## Required work
All lines holding the word "will" are to be copied from the records beneath.

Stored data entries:
━━━━━━━━
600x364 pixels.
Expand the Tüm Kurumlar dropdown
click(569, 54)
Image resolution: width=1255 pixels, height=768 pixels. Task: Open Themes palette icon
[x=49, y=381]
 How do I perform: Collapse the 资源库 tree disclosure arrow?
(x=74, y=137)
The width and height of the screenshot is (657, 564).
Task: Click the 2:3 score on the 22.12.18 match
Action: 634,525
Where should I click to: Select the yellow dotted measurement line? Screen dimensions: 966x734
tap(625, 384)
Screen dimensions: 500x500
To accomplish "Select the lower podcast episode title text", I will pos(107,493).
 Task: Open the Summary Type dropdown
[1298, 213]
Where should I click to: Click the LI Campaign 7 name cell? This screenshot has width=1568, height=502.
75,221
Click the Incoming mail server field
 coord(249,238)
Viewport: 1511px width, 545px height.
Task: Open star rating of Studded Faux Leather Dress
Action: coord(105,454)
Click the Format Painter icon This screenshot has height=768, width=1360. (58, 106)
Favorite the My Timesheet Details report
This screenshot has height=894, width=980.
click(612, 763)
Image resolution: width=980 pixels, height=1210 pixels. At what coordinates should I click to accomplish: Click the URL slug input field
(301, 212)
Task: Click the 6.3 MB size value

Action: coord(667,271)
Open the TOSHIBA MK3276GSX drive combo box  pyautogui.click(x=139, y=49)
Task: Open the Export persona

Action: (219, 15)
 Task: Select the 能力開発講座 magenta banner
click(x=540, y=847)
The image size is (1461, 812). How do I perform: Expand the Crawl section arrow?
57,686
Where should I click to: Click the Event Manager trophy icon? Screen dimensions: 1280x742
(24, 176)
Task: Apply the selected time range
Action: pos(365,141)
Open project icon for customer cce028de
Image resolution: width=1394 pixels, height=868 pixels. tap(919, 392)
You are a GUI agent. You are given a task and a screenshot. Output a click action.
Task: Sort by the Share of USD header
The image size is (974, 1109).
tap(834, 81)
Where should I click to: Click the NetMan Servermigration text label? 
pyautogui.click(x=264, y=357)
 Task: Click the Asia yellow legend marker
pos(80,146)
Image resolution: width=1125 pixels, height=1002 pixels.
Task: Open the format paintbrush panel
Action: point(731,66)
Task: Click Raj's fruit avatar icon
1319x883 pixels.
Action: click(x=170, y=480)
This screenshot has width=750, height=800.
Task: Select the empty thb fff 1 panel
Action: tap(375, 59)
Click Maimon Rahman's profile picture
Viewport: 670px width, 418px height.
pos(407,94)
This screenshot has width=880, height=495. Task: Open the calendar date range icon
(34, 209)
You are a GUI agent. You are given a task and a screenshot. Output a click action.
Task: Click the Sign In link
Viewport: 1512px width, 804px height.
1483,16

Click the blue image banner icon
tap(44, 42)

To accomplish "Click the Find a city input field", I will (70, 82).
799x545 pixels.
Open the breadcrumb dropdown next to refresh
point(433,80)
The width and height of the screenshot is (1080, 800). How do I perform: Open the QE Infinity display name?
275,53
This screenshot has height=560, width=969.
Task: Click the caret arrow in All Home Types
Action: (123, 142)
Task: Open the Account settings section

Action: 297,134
━━━━━━━━
## Exercise solution
To accomplish "Select the lower podcast episode title text", I will pos(107,493).
To accomplish "Click the Find a city input field", I will (70, 82).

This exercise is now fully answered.